Испытал ли я в этой "работе" влияние Чарской, подражал ли я любимой писательнице? Не знаю. Ничего, кроме убогих стишат про "бедного, бедного солдатика", на которого "бомба, как с неба, упала", и некоторых примеров из философского трактата, память моя не сохранила. Возможно, подражания Чарской были в "Кинжале спасения", даже почти уверен, что были, потому что сочинял я этот "роман" в пору самого глубокого увлечения Чарской. Но сознательно подражать Чарской и вообще писать для детей - такое мне и в голову не могло прийти - ни в детские годы, ни в годы скитаний, ни в "лицейскую" пору Шкиды, ни позже, когда писание и печатанье стало моей профессией. И тут жанровый диапазон мой был достаточно широк: от кинорецензий в 15 строчек до большого "проблемного" рассказа; от стихотворного фельетона до анекдота в две-три строки. За многое я брался, разумеется, не из высоких побуждений, а заработка ради. Ведь за тему для карикатуры и за более или менее остроумную подпись к этой карикатуре журнал "Бегемот" платил шесть рублей - бешеные деньги в глазах паренька, получавшего, как ученик повара в ресторане "Ново-Александровск", 35 целковых в месяц!

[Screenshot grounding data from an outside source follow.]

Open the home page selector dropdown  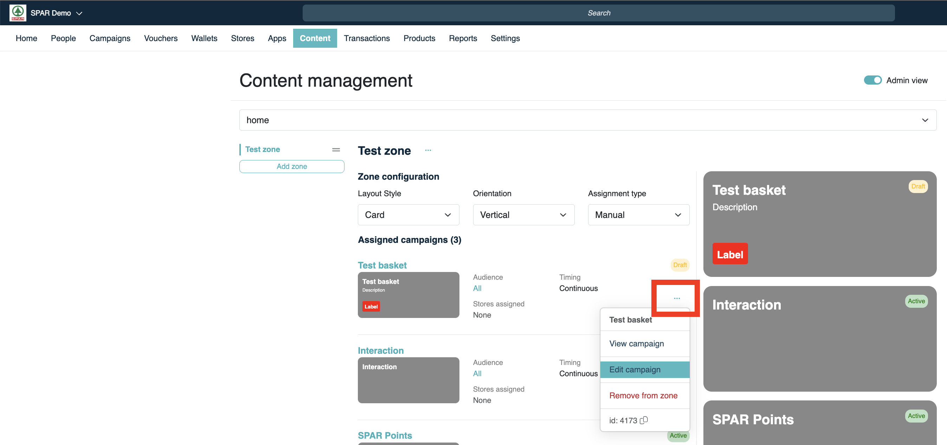(587, 120)
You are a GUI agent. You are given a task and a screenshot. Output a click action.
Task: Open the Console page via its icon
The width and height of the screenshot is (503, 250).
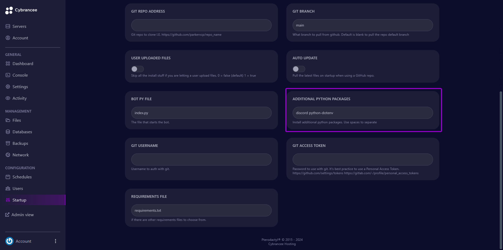[8, 75]
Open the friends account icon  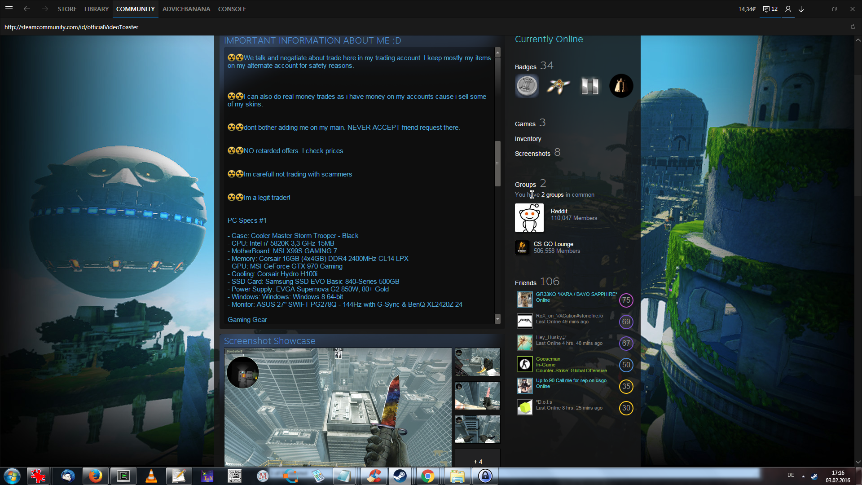pyautogui.click(x=788, y=9)
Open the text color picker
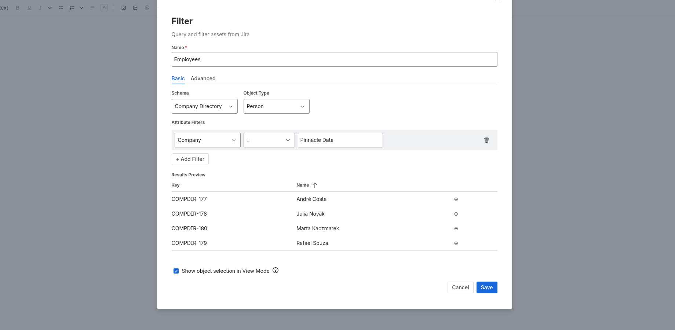Image resolution: width=675 pixels, height=330 pixels. (x=104, y=7)

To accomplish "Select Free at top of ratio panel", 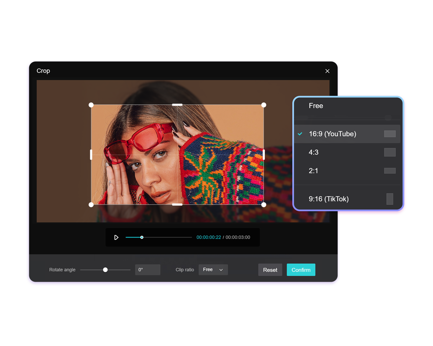I will pyautogui.click(x=316, y=106).
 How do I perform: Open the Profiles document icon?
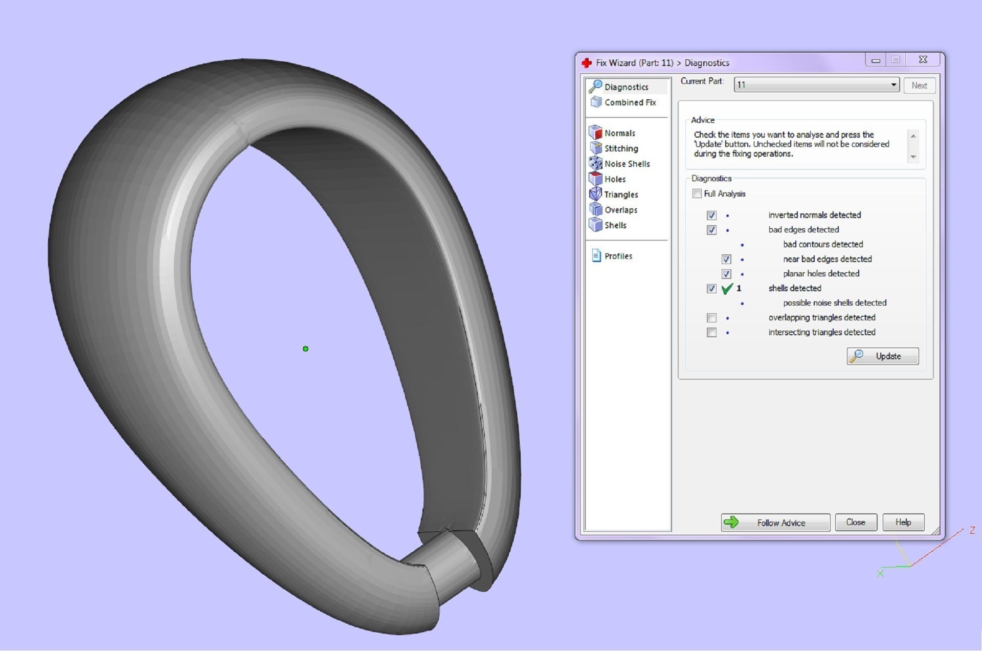(596, 255)
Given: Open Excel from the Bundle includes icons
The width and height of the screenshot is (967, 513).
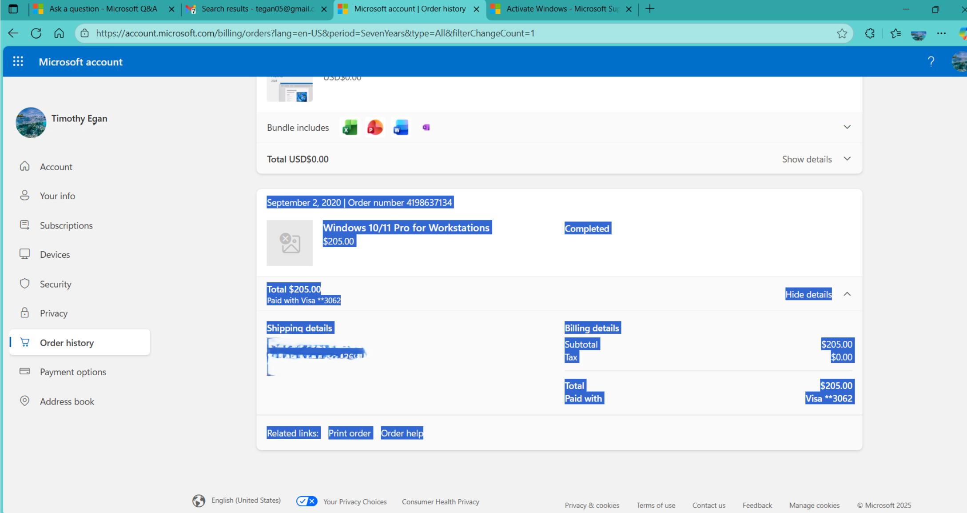Looking at the screenshot, I should (x=349, y=127).
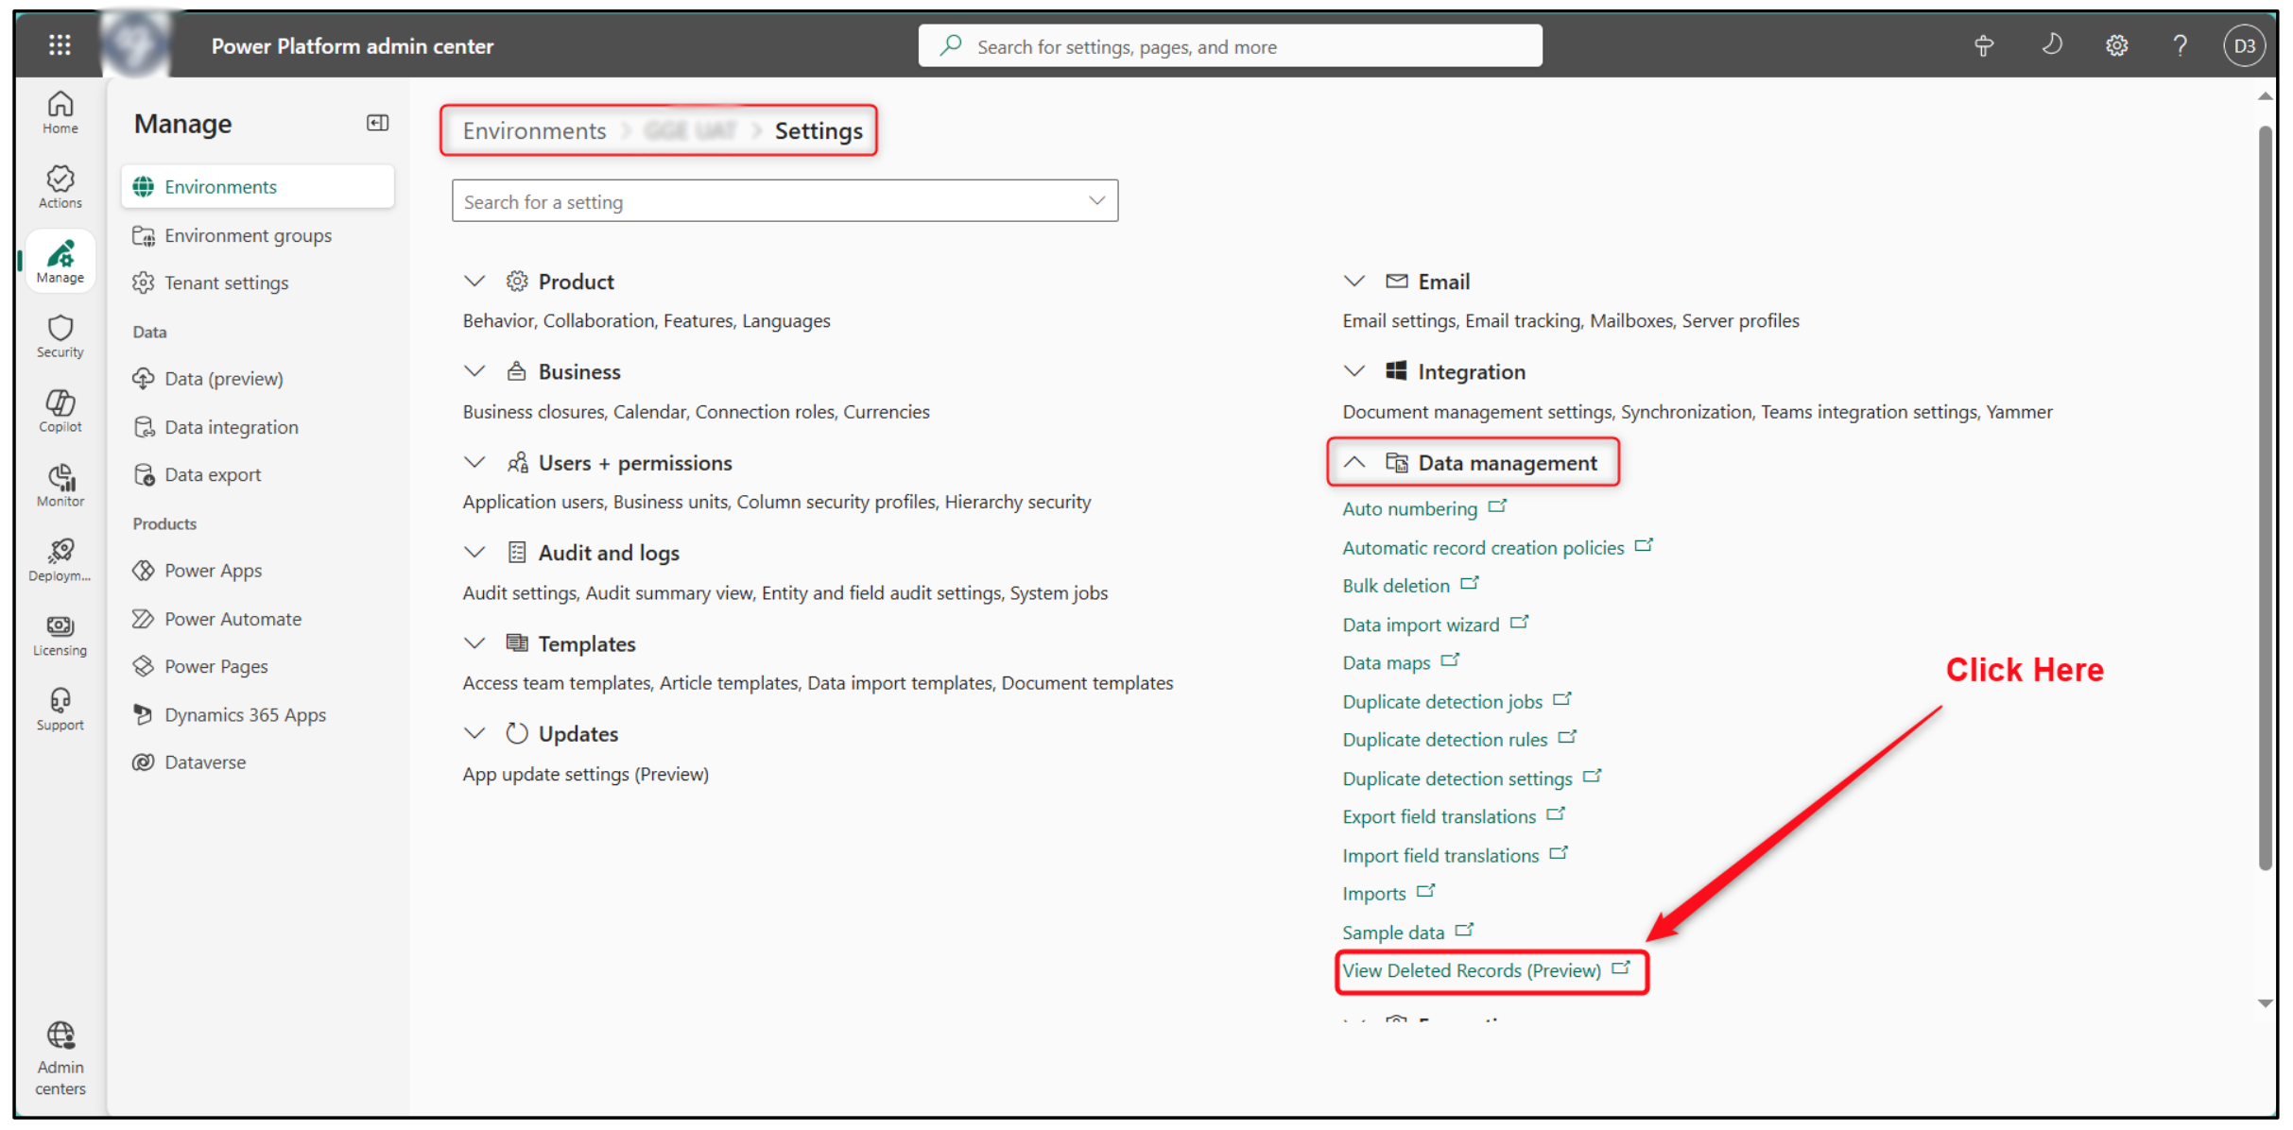
Task: Open the Search for a setting dropdown
Action: pyautogui.click(x=1096, y=200)
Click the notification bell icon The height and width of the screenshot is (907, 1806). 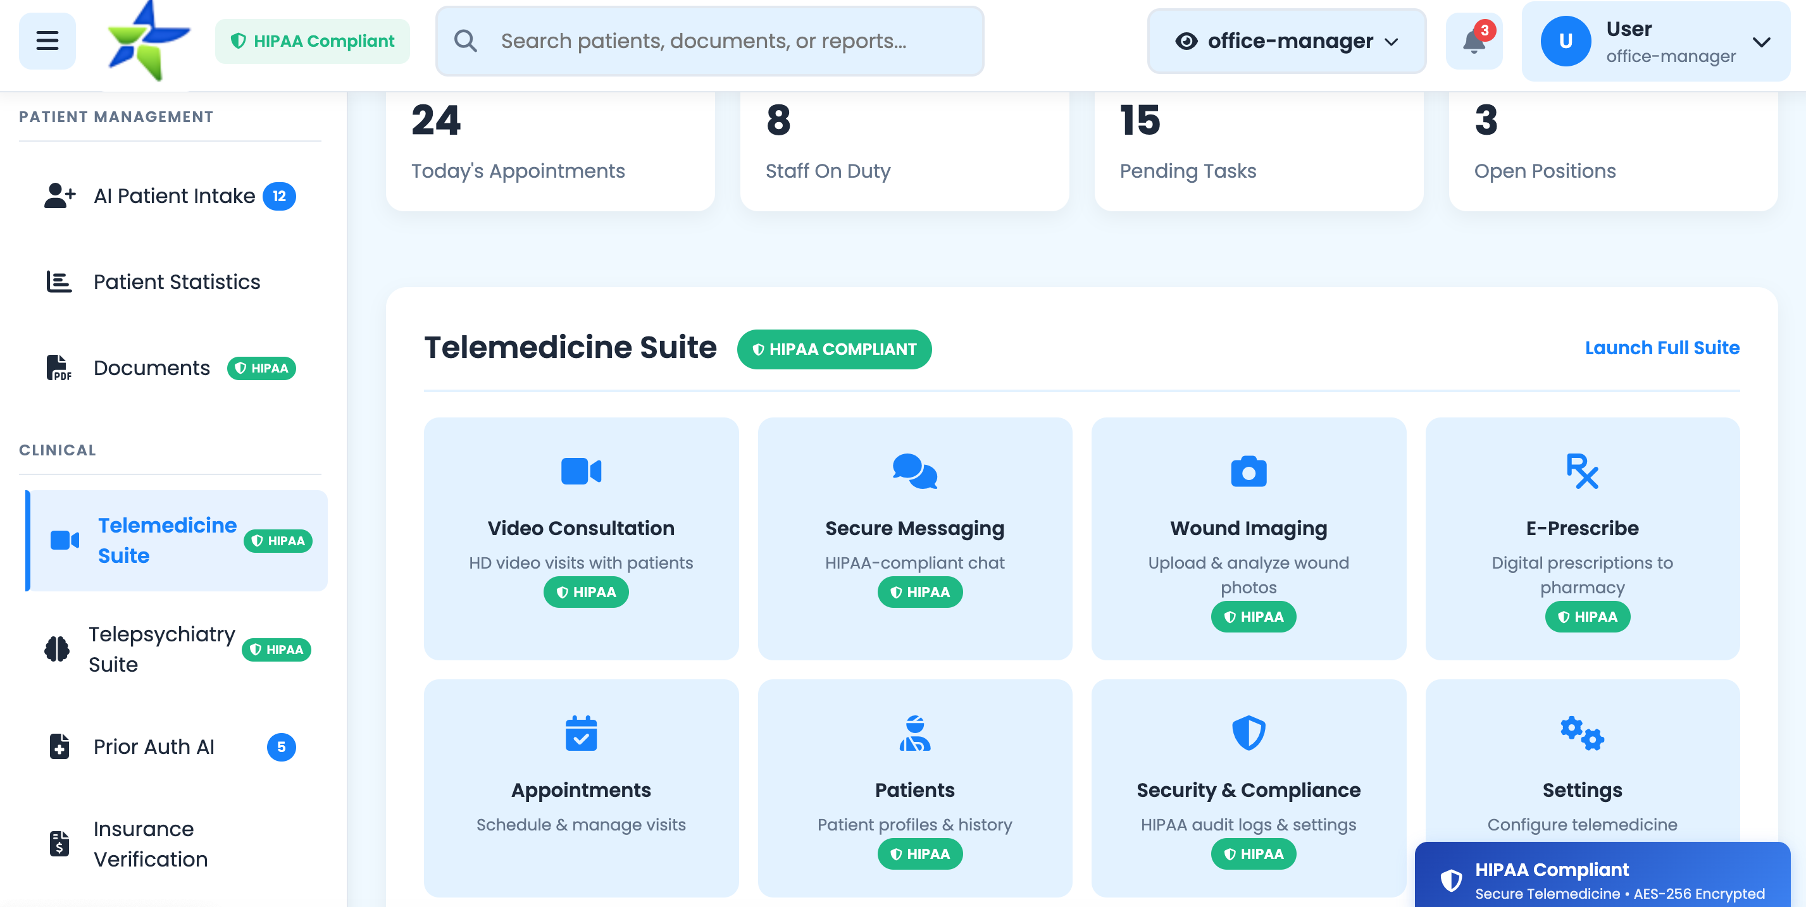pos(1474,42)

Ни я, ни Гриша Белых не брезговали никаким заработком. Наши рукописи читали (а бывало, и печатали) в "Смене", в "Юном пролетарии", в "Спартаке", в "Работнице", в "Кинонеделе", в комсомольском юмористическом журнале "Будь жив!"... Но чтобы написать что-нибудь для детей - нет, такое не могло осенить нас ни наяву, ни во сне.
Недавно я с удивлением узнал, что редакция журнала "Воробей", ставшего через какое-то время "Новым Робинзоном", та знаменитая редакция, где работали, клали первые кирпичи в основание советской детской литературы Маршак, Житков, Шварц, Олейников, Бианки, - эта редакция помещалась в том же доме по Социалистической улице, 14, и даже в том же коридоре, где теснились в те годы органы печати, на страницах которых мы с Гришей оттачивали наши перья. Вполне вероятно, что мы видели этого "Воробья", его вывеску на дверях, когда проходили по нескольку раз в день мимо. Но почему-то нас туда не потянуло, как не потянуло, скажем, в весьма популярный журнал "Гигиена и здоровье рабочей семьи", редакция которого, если не ошибаюсь, тоже помещалась в этом редакционно-издательском ковчеге.